No one can deny–it was REALLY HOT this summer. And dry. In fact, it was the hottest summer on record since the late 1800’s when temperatures were first systematically collected and recorded. If you have ever spent time inside a greenhouse on a hot, sunny day, you understand something about the “greenhouse effect.” Energy from the sun shines through the transparent covering, but the reflected energy cannot pass back out, heating the inside of the greenhouse. Carbon-containing gases, such as CO2, act like the cover of a greenhouse. Air temperatures rise across the globe. Ocean temperatures rise. Weather patterns become more extreme and unpredictable.
Nations around the world are grappling with how to reduce the amount of CO2 and other gases that we emit. Another part of the solution is to trap or fix that emitted carbon in vegetation and in the ground. Planting trees and maintaining healthy forests is one way to use photosynthesis to fix that carbon dioxide into harmless organic matter.
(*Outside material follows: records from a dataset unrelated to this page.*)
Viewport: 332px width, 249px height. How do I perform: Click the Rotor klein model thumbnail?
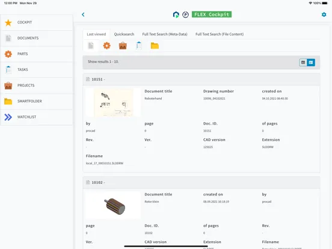tap(113, 205)
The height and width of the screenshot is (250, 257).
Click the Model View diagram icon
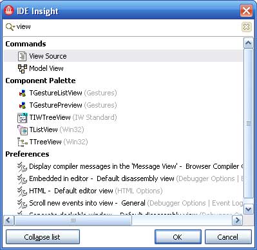[x=23, y=68]

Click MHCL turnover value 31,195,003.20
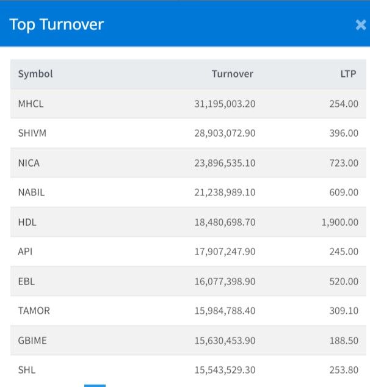click(x=225, y=104)
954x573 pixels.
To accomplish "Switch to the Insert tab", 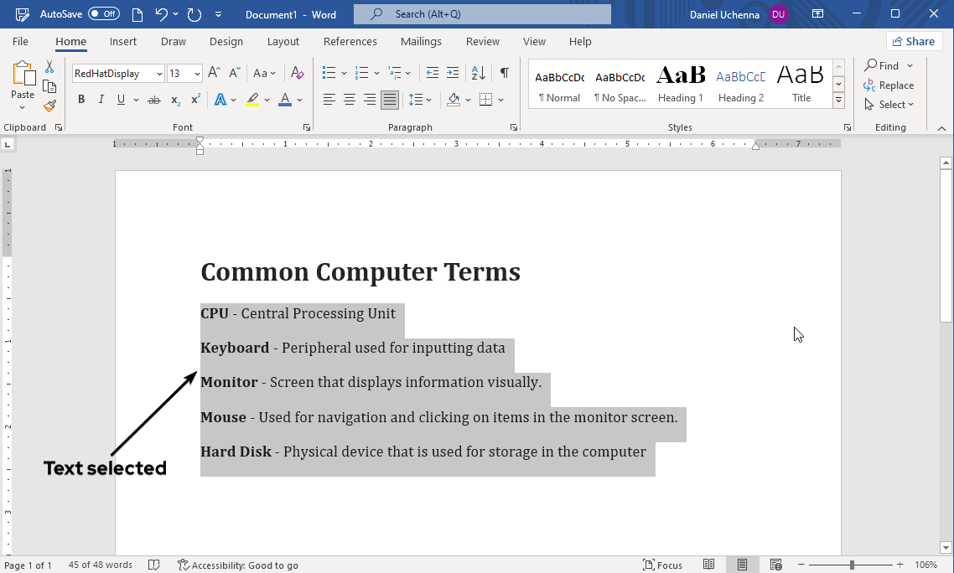I will (x=123, y=41).
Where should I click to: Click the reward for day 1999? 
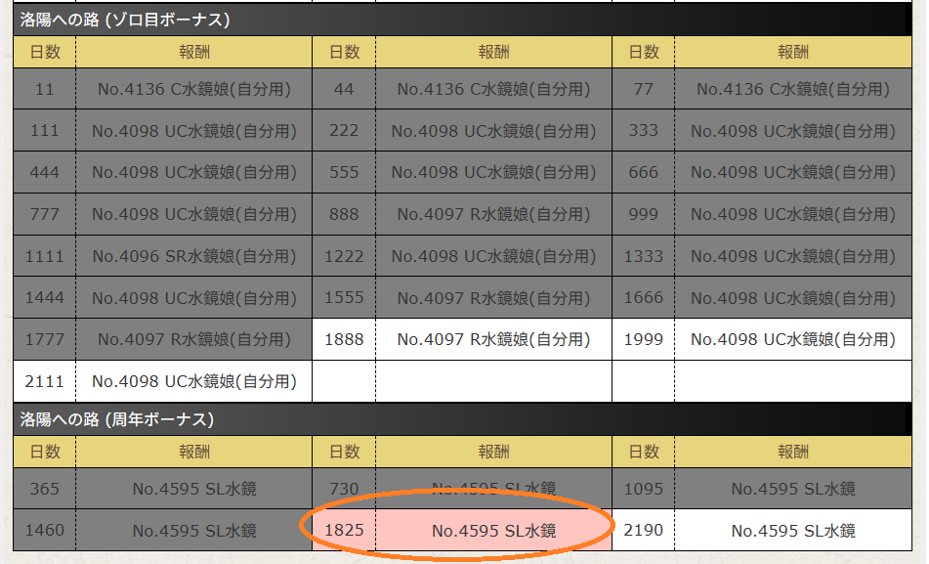(x=792, y=340)
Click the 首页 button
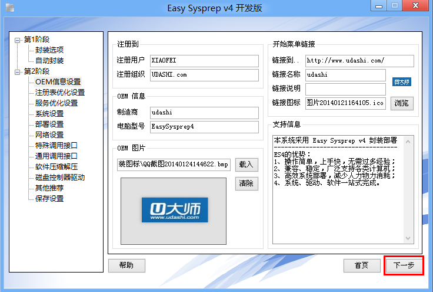433x292 pixels. [x=362, y=265]
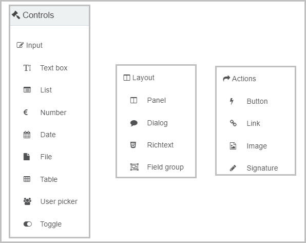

In fact, California and other entities around the globe have included the planting of trees as a form of cap-and-trade offsets to monetize the value of trees in fighting climate change. But as researchers at the University of California, Davis have recently shown, trees may not be the best choice in a warming climate.
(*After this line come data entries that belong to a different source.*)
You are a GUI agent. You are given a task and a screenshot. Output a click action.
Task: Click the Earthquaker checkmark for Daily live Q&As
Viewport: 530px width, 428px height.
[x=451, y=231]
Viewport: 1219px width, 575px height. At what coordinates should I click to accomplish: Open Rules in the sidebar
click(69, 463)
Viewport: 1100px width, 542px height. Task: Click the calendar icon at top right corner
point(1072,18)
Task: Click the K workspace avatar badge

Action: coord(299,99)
Trees store most of their fixed carbon in their trunks, branches, and leaves—above ground. In a warming climate, forests are stressed by drought and wildfires. Burning trees release carbon back into the atmosphere, only making the problem worse. Grasslands, on the other hand, sequester (store) the fixed carbon mostly underground—80-90 percent of it. And fire is a natural part of the prairie ecosystem. When a fire sweeps through a grassland, it only burns the above ground thatch and leaves. The root systems, which can reach 10-14 feet deep into the soil, are untouched. In fact, burning invigorates prairie plants. New root growth following a fire causes a net carbon gain that fixes permanently in the soil, outweighing the amount of carbon lost above ground.
Holland Wildflower Farm recently had the opportunity to provide native grass and wildflower seed for a large prairie restoration project in the Southeastern US. Although we often think of this region as being dominated by forests, it actually was home to over a million acres of tallgrass prairie. Unlike the horizon-to-horizon prairies of the Great Plains, it existed in smaller tracts, many of which were plowed under for cotton, rice, and soybean production. Now, some former grassland acreage is being returned to native prairie and we are proud to be a part of the effort. Besides helping to reduce carbon in the atmosphere, native grasses and wildflowers provide habitat for pollinators and all kinds of wildlife.
Even small prairie plantings of an acre or less can help to provide a better climate future for those who come after us. Be a part of the solution—Plant A Prairie!